::: Available data :::

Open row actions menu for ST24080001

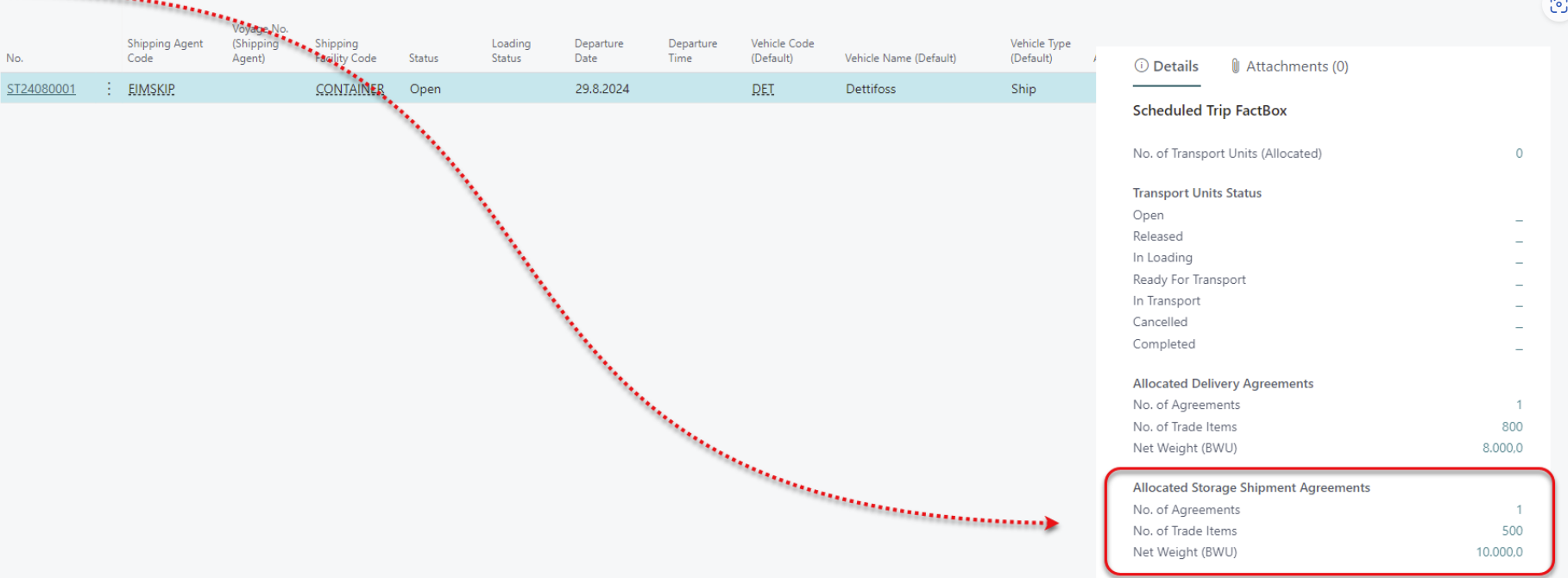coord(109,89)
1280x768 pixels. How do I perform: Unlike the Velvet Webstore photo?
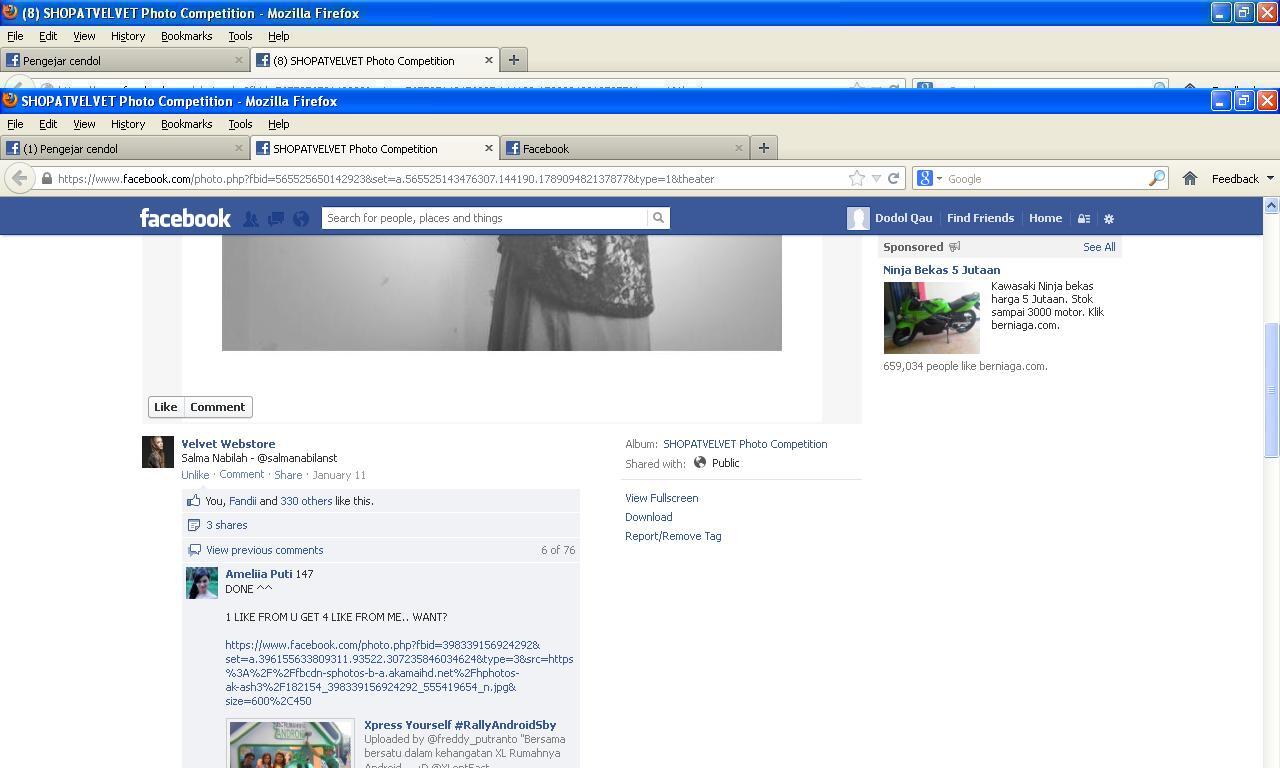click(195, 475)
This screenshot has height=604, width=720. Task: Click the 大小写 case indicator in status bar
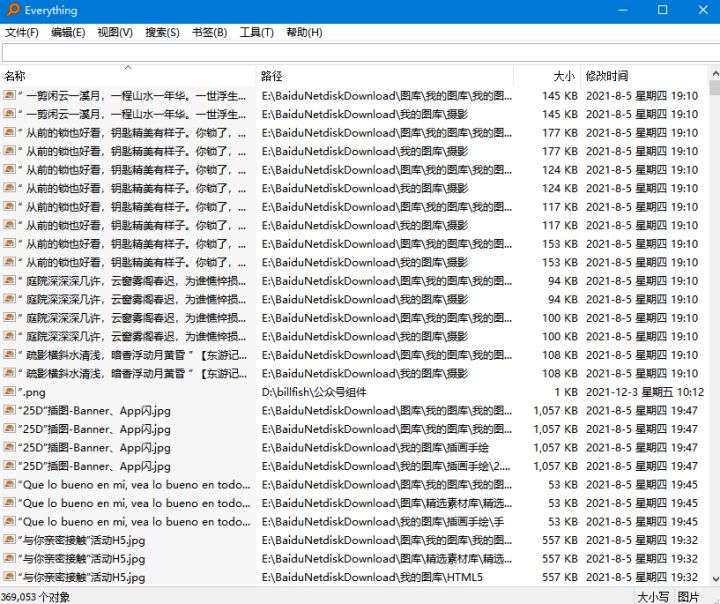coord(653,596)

:::

◆ About this exercise:
From top to bottom, restate the records above exactly and omit every picture.

◆ Response below:
Open row actions menu for ST24080001

coord(109,89)
1280x768 pixels. How do I perform: Unlike the Velvet Webstore photo?
click(195, 475)
This screenshot has height=604, width=720. Task: Click the 大小写 case indicator in status bar
coord(653,596)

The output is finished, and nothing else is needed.